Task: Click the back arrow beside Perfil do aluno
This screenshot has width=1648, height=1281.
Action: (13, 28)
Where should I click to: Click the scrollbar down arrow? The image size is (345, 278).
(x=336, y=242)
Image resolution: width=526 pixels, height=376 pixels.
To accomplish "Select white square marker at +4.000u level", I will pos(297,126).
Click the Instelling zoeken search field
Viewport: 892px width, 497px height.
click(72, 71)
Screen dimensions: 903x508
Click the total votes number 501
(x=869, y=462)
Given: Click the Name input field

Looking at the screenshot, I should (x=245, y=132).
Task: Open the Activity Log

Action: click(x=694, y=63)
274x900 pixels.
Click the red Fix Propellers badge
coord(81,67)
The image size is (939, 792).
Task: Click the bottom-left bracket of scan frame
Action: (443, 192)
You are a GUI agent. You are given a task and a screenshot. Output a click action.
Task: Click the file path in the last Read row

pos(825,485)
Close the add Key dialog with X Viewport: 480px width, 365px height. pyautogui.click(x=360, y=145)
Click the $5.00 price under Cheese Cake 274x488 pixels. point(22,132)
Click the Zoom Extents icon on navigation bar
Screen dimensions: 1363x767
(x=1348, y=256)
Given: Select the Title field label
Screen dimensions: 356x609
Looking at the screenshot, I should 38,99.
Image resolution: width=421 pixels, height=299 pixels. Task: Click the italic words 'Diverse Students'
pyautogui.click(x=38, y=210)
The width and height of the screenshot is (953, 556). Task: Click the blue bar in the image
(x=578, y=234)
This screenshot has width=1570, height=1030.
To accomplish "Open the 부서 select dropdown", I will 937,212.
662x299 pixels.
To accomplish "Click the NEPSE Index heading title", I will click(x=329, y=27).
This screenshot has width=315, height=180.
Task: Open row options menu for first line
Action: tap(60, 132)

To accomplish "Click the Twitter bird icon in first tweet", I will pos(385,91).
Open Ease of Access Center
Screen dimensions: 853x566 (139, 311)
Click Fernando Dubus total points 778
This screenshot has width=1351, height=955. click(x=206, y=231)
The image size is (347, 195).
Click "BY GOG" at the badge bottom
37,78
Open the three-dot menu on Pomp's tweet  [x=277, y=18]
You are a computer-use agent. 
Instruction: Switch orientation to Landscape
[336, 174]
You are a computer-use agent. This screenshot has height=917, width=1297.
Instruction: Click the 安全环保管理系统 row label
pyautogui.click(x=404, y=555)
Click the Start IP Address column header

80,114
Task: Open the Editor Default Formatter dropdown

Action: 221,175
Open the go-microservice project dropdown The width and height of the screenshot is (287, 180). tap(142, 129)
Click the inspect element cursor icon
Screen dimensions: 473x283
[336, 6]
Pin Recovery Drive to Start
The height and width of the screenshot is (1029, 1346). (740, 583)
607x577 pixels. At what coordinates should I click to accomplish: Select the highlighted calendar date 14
========================================
Write out the lines above as a numbered list, from the first line through the one containing "Action: (443, 192)", and leave out any blank lines.

1. Task: Click the back arrow beside Perfil do aluno
2. This screenshot has width=1648, height=1281.
3. Action: (13, 28)
4. Where should I click to: Click the scrollbar down arrow? The image size is (345, 278).
5. (x=336, y=242)
6. Image resolution: width=526 pixels, height=376 pixels.
7. To accomplish "Select white square marker at +4.000u level", I will pos(297,126).
8. Click the Instelling zoeken search field
9. Viewport: 892px width, 497px height.
10. click(72, 71)
11. Screen dimensions: 903x508
12. Click the total votes number 501
13. (x=869, y=462)
14. Given: Click the Name input field
15. Looking at the screenshot, I should (x=245, y=132).
16. Task: Open the Activity Log
17. Action: click(x=694, y=63)
18. 274x900 pixels.
19. Click the red Fix Propellers badge
20. coord(81,67)
21. The image size is (939, 792).
22. Task: Click the bottom-left bracket of scan frame
23. Action: (443, 192)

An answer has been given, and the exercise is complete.